▶ [SOURCE EXTRACT]:
= Beginning of Section =

The iconic piece of fashion and national history is one most of us know well, or as well as anyone can know a suit largely depicted in black-and-white on television and in print from over 50 years ago. Some have described it as watermelon or strawberry pink, and whatever you call it, President Kennedy had thought she looked particularly good in it and had approved of the First Lady wearing the suit in Dallas.
The pink bouclé suit is lined with navy blue and accented with gold buttons and it looks like Chanel, but it’s not quite. Or rather it is and it isn’t Chanel. Jackie Kennedy had come under criticism during her husband’s campaign for wearing too many expensive European clothes, and rather than change her tastes, she simply changed who made her clothes.
According to the Coco Chanel biographer, Justine Picardie, Chanel supplied all the materials and designs for the suit, with a cost equal to a suit purchased directly from Chanel, except this way they could say it was U.S.-made by the New York manfacturer Chez Ninon, though some believe is was actually a regular old fake. Either way, the suit was certainly a copy of one found in the Chanel 1961 Fall/ Winter collection.
The First Lady accessorized this now-infamous suit with navy blue accessories and the matching pink pillbox hat the day she and President Kennedy rode in the 1961 Lincoln Continental Convertible of the presidential motorcade through the streets of downtown Dallas on November 22, 1963.
When the President was shot from sniper bullets around 12:30 pm, she was beside him in her pink suit and she would remain in that same suit long after it had become stained with his blood. Anyone who was alive at the time will tell you was a shock to not just to the nation, but to the whole world. No one was more affected than Jacqueline Kennedy, for she witnessed the horror up close in such a way that forever changed her.
Jacqueline Kennedy wore the suit to ride with her husband to Parkland Memorial Hospital and with his body back to the White House aboard Air Force One. She wore it at the swearing-in of vice president Lyndon Johnson as President aboard Air Force One on the Love Field airport in Dallas. The First Lady famously remarked after being asked if she wanted to change her clothing before the swearing-in that she wanted them to see what they had done to her husband.
In the official White House pictures of Lyndon B. Johnson’s swearing-in taken by Cecil W. Stoughton, the blood stains (which were most prominent on the First Lady’s skirt) are largely unseen due to how the photos were framed.
After the assassination, the now-iconic suit was bagged up without being cleaned and eventually sent (along with her handbag) to the National Archives with a note from her mother which read simply “Jackie’s suit and bag – worn November 23, 1963.”
While the suit is still held by the National Archives, it has never been on display. It reportedly looks as good as new, save for President Kennedy’s blood stains all over it. Along with Jackie’s clothes and accessories from the day of the assassination was a provision that the suit not be displayed until 2103. We have to wonder what will have become of the pink colored wool and the blood stains when that day finally comes.

= End of Section =

▶ [ENTRIES SUPPLIED]:

= Beginning of Section =

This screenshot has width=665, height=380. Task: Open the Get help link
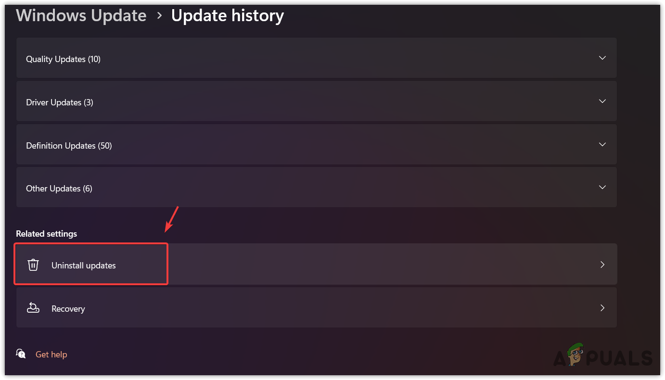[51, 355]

= End of Section =
= Beginning of Section =

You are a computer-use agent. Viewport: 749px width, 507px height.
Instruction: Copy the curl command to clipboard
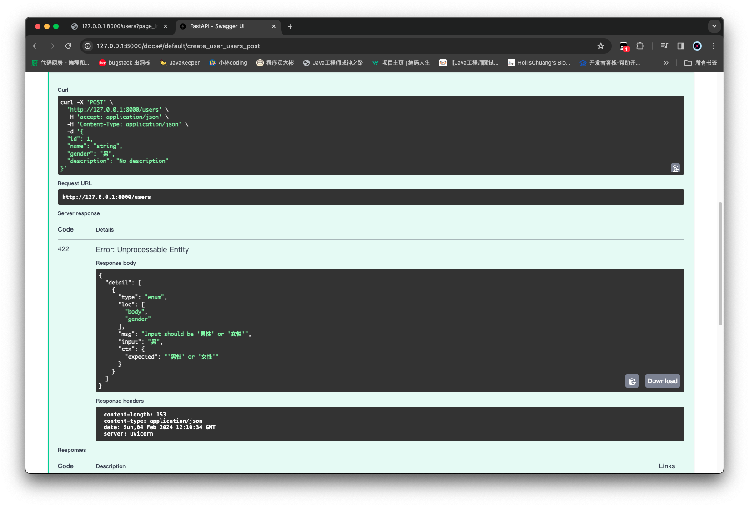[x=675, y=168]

= End of Section =

▶ [PROBLEM DESCRIPTION]: According to the piece on Jacqueline Kennedy's pink suit, why was the suit made by a New York manufacturer rather than bought directly from Chanel? Answer in one to three sentences.

▶ [SOLUTION FOR THIS EXERCISE]: Jacqueline Kennedy had been criticized during her husband's campaign for wearing too many expensive European clothes. Rather than change her tastes, she changed who made her clothes. With Chanel supplying the materials and designs to Chez Ninon in New York, the suit could be called U.S.-made.